___ Recorded information
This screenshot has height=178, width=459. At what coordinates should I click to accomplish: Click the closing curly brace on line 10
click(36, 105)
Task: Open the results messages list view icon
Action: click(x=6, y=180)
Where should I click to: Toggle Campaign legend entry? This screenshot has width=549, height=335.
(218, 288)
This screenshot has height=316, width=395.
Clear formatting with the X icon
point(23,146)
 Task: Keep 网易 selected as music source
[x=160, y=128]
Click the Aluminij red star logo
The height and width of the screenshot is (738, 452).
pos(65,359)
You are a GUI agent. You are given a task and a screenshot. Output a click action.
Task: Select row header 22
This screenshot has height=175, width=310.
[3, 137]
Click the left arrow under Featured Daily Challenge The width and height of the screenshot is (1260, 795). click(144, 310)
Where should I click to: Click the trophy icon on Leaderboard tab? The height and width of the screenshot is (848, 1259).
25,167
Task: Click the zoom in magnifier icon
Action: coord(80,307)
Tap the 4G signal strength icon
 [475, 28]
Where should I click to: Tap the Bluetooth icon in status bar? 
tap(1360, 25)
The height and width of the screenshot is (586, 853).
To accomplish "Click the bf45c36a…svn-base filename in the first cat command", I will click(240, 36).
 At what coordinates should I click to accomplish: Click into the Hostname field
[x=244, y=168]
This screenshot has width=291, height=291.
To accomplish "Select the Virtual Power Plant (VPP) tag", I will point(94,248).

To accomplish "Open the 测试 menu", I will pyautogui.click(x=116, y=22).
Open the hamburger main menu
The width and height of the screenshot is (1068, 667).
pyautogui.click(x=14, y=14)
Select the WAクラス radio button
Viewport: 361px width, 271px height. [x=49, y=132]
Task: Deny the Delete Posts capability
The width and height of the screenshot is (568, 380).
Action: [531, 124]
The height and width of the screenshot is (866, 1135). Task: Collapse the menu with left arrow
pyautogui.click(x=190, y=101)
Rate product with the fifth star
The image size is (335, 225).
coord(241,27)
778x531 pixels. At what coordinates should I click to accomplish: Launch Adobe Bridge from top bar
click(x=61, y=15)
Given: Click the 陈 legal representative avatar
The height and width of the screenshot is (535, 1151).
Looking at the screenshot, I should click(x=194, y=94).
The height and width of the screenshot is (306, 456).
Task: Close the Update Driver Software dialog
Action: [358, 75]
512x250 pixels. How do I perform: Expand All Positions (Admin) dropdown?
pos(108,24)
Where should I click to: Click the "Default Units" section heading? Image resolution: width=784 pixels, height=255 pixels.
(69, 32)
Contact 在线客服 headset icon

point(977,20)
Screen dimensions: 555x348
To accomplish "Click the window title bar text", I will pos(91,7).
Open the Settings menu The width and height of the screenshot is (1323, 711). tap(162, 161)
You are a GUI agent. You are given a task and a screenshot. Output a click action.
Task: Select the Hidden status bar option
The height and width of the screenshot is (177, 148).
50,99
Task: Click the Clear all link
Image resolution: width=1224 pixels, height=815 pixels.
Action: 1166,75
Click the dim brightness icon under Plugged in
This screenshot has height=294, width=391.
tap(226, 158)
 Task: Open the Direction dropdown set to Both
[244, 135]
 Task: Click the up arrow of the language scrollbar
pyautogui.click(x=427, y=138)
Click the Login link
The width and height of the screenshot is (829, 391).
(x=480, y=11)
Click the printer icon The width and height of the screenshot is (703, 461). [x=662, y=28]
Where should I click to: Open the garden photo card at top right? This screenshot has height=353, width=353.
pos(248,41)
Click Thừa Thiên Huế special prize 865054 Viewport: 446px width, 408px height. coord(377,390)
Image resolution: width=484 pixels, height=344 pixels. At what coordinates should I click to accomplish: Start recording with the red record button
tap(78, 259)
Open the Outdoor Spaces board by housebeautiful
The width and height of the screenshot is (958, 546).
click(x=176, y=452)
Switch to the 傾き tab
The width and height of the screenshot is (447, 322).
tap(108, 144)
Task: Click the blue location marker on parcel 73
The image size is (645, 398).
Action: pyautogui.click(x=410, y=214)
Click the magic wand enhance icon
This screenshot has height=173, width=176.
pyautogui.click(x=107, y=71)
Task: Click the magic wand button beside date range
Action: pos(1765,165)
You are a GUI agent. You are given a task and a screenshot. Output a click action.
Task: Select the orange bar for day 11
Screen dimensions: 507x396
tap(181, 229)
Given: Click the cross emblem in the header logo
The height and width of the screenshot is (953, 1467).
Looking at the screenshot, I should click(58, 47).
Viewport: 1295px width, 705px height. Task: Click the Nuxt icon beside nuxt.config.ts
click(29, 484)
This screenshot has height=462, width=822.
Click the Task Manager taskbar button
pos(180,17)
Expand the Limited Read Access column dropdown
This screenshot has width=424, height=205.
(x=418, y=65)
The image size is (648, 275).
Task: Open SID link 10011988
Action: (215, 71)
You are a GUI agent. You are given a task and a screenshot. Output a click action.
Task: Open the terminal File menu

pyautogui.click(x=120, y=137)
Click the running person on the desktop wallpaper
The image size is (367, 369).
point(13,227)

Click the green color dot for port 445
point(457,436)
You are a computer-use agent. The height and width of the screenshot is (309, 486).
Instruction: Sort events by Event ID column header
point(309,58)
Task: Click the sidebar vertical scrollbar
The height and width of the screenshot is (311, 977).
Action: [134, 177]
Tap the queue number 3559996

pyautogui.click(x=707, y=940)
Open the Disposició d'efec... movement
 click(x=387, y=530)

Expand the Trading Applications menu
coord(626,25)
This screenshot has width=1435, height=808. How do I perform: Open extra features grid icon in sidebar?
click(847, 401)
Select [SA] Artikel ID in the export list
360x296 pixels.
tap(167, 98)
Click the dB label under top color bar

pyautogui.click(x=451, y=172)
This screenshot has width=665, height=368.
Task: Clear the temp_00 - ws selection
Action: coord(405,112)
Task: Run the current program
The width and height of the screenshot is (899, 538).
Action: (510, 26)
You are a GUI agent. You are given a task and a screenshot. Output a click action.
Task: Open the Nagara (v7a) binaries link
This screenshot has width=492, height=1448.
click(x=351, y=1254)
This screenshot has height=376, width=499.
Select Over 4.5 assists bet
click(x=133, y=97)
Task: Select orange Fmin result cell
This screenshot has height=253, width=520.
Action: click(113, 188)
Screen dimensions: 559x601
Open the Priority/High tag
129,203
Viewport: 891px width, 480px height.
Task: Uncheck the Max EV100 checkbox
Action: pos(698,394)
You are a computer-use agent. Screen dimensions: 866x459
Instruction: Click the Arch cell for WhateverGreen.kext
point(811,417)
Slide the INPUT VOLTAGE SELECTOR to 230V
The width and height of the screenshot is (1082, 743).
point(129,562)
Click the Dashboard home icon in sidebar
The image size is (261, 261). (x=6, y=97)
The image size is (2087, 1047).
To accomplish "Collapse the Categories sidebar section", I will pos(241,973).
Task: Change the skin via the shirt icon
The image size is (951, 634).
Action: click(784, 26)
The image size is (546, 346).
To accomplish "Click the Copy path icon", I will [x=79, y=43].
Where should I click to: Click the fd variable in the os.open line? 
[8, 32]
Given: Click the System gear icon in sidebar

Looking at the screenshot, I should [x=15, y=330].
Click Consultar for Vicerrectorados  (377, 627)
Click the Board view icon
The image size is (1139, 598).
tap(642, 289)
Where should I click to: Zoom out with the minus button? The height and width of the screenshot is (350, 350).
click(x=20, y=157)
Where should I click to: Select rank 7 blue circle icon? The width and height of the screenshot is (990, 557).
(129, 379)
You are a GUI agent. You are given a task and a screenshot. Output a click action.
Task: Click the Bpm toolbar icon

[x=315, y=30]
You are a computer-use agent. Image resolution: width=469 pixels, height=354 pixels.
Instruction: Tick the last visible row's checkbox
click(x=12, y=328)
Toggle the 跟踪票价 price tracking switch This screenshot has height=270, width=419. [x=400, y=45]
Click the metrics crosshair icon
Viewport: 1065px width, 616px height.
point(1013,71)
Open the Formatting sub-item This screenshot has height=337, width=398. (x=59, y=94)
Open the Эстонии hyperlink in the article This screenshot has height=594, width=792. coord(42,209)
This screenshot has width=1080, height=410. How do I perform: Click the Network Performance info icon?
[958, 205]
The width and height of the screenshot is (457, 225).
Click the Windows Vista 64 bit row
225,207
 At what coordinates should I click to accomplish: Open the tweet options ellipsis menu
______
### [Task to carry out]
Among the entries above, find the line with "Tap the 4G signal strength icon" and the line with "The height and width of the screenshot is (586, 853)."; give again exactly these two lines and all lines between them.

### [Answer section]
Tap the 4G signal strength icon
 [475, 28]
Where should I click to: Tap the Bluetooth icon in status bar? 
tap(1360, 25)
The height and width of the screenshot is (586, 853).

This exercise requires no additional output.